Skip to content

OpenAI Whisper

OpenAI Whisper is a simple tool that turns spoken words in an audio file into written text.
It uses OpenAI’s Whisper model to understand the audio and produce a transcription that you can use in other parts of your workflow.

How it Works

When you drop an audio file into the component, it sends the file to OpenAI’s Whisper API.
Whisper processes the audio, detects the language (or uses the language you specify), and returns the spoken words as plain text.
The component then gives you two outputs: the transcription text and a ready‑to‑use transcriber object that can be passed to other LLM‑based components.

Credentials

This component needs an OpenAI API credential.

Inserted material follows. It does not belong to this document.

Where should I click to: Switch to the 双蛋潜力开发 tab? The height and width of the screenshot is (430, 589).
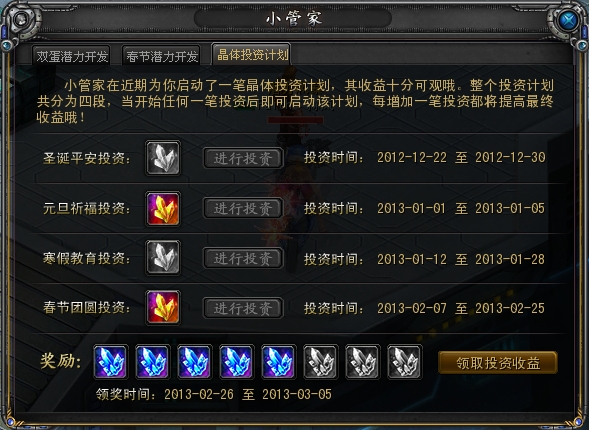[x=71, y=56]
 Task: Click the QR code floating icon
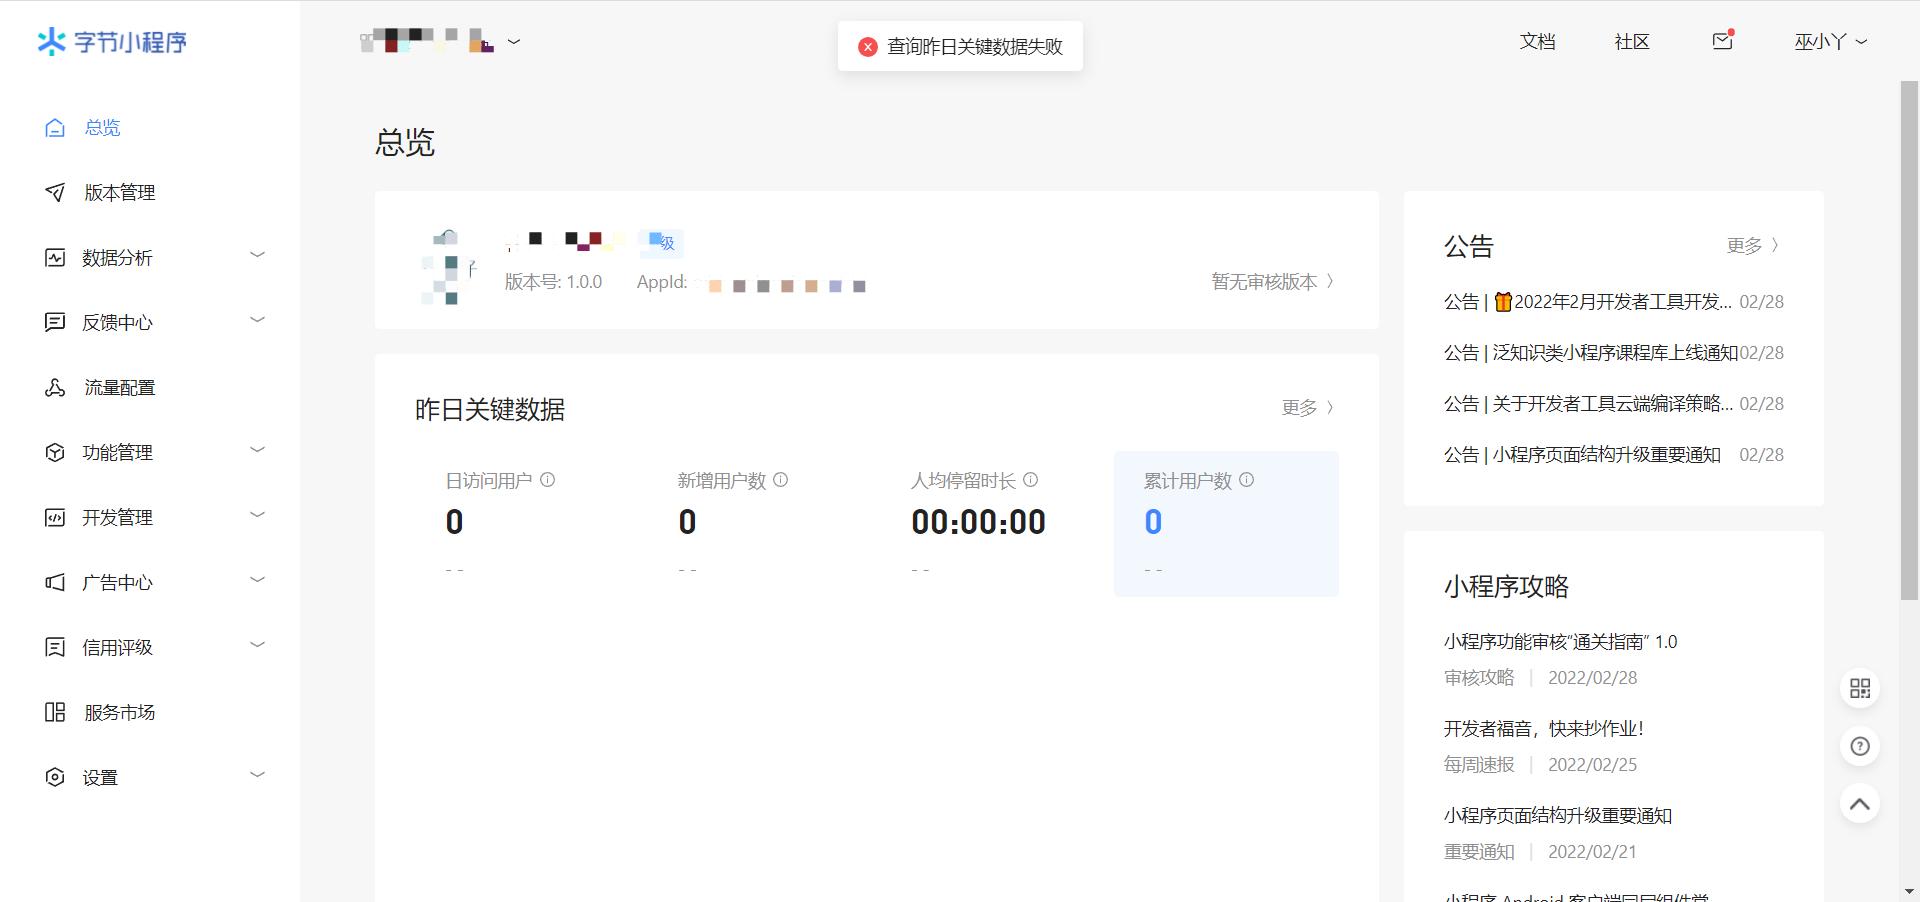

  1. Go to the Credentials section of Nappai and create a new credential of type OpenAI API.
  2. In the component, choose that credential from the Credential dropdown.
    The API key is stored securely and is not shown in the component’s input fields.

Inputs

  • Audio File: The audio file you want to transcribe. Supported formats are mp3, mp4, wav, m4a, and mkv.
  • Message: A message that may contain files; useful when you want to pass the audio file as part of a larger message payload.
  • Language: The language of the audio file (e.g., en, es, fr). The default is English (en).

Outputs

  • Transcription Text: The plain‑text transcription of the audio.
  • LLM Audio Transcriber: A transcriber object that can be used by other components to process audio or video with LLMs.

Usage Example

  1. Add the component to your workflow.
  2. Select your OpenAI API credential in the Credential field.
  3. Upload an audio file (e.g., meeting.mp3) into the Audio File input.
  4. Choose the language of the recording (or leave it as the default English).
  5. Run the workflow.
  6. The Transcription Text output will contain the spoken words, which you can then feed into a text‑generation component or store in a database.
  • OpenAI Text Generation – Use the transcription as input for generating summaries or answers.
  • Audio File Splitter – Split long recordings into smaller chunks before transcription.
  • File Storage – Save the transcription text to a file or database.

Tips and Best Practices

  • Keep audio files under 30 minutes for faster processing.
  • Use the Language dropdown to match the audio’s language; this improves accuracy.
  • If you’re transcribing multiple files, consider using the Message input to batch them together.
  • Store the LLM Audio Transcriber output if you plan to run additional LLM operations on the same audio.

Security Considerations

  • The OpenAI API key is stored securely in Nappai’s credential store.
  • Do not expose the key in any workflow outputs or logs.
  • Ensure that only authorized users have access to the component and the credential.